En science, nous connaissons le terme mimèsis, qui signifie imiter. La biologie regorge de mimétisme, un phénomène fascinant où chaque réponse dépasse le simple instinct : il s'agit d'un ensemble de réactions élaborées avec maîtrise et appliquées avec ingéniosité.
En passant de l'écologie aux idées d'Aristote, nous constatons que la biomimétique agit comme un pont : « L'art, pour une part, achève ce que la nature est incapable d'effectuer, et pour une autre, il imite la nature. » Contrairement au biomorphisme, qui se concentre sur l'esthétique de la forme, la biomimétique privilégie l'intelligence de la fonction. C'est une discipline interdisciplinaire — scientifique, technique et philosophique — qui pose la nature, après des milliards d'années d'évolution, comme le laboratoire de R&D le plus efficace et le plus durable de l'humanité. Notre vision nous impose de comprendre la chimie des biomatériaux : appréhender la façon dont les polymères s'assemblent dans la soie d'araignée pour résister aux tempêtes est un exercice aussi poétique que technique.
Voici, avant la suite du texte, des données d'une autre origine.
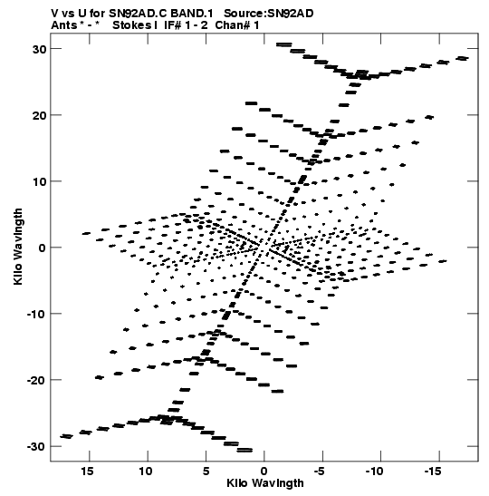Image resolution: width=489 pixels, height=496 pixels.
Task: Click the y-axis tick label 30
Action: (39, 49)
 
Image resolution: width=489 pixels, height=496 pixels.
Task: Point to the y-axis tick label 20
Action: (39, 115)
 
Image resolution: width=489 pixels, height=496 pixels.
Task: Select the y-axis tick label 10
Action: (39, 181)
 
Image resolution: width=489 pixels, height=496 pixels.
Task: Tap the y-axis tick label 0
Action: (42, 248)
De son côté, le biomorphisme s'inspire de la fluidité organique des êtres vivants, évoquant la vie, la croissance et la douceur face à la rigidité de la ligne droite. Ce courant brise la hiérarchie traditionnelle de l'ordre et de la fonction par une inversion esthétique. Comme le suggérait si bien Oscar Wilde, « La vie imite l'art bien plus que l'art n'imite la vie » ; selon cette prémisse, le biomorphisme ne cherche pas une copie mimétique, mais utilise des formes organiques pour nous apprendre à percevoir, dans la nature, les lois de l'efficacité et de la beauté que nous avons nous-mêmes définies.
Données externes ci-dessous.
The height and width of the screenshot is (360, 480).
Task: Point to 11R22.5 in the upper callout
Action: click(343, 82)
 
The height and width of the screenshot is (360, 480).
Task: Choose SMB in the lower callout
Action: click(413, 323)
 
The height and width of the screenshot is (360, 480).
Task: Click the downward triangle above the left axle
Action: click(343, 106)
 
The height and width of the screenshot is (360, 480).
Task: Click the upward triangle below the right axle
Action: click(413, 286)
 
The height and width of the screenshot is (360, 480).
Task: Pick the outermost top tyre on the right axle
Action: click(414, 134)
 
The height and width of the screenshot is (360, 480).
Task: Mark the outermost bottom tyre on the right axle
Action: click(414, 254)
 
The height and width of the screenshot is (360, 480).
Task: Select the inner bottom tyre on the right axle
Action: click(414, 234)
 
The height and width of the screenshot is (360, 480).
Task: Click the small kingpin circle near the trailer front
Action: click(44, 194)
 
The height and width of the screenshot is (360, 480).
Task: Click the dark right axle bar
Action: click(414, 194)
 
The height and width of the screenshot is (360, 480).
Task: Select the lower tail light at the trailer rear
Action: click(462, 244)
Friedrich Nietzsche nous rappelle que les formes organiques sont les manifestations de forces vitales sous-jacentes. Dans Par-delà le bien et le mal, il nous avertit : « Tout ce qui est profond aime le masque ; les choses les plus profondes ont même une haine de l'image et du symbole. » Si Nietzsche nous invite à regarder derrière le masque de la forme pour y trouver la force vitale, Platon nous rappelle que cette forme n'est pas un hasard, mais une quête de perfection.
C'est avec grand plaisir que nous vous présentons notre collection, Bioformes de Vie, née d'une prémisse aussi minimaliste que radicale : la forme ne s'impose pas, elle émerge.
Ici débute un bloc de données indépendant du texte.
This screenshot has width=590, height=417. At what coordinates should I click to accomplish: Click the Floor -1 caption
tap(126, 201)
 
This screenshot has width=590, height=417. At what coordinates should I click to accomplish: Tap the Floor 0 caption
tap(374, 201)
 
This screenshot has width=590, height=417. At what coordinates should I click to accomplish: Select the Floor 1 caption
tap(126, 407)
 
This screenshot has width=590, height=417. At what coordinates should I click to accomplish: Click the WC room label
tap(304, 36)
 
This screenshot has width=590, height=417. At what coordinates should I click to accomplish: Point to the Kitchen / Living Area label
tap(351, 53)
Nos pièces ne se veulent pas de simples objets de contemplation extérieure, mais un appel à l'intégration ; un rappel constant de la maxime d'Aldo Leopold : « L'être humain n'est pas un visiteur de la nature, il en fait partie » (un cadre propre au biocentrisme). Sous cette prémisse, la collection est une invitation à comprendre que la vie, lorsqu'elle se développe sans interférence artificielle, trouve toujours son équilibre le plus pur. Nous ne concevons pas quelque chose de nouveau ; nous permettons à la forme de prendre vie et de se manifester dans son essence. À travers un design à la fluidité organique qui ignore la ligne droite, nous nous abandonnons à la logique des cycles et à l'existence pure. C'est, en fin de compte, l'expression la plus authentique d'un biopolymère se manifestant dans son état le plus pur et primordial.
Chez PHYSIS OCEAN LAB, nous travaillons l'essence de ce biopolymère comme un joyau unique : une pièce qui ne cherche pas l'imitation superficielle de la nature, mais qui, grâce à une rigoureuse intelligence biomimétique et une esthétique biomorphe, parvient à capturer la vérité de sa propre structure. Nous ne mimitons pas la forme ; nous mimitons la vie elle-même pour que, finalement, l'objet et son origine ne fassent plus qu'un.
Merci infiniment de participer une fois encore à cette petite rencontre.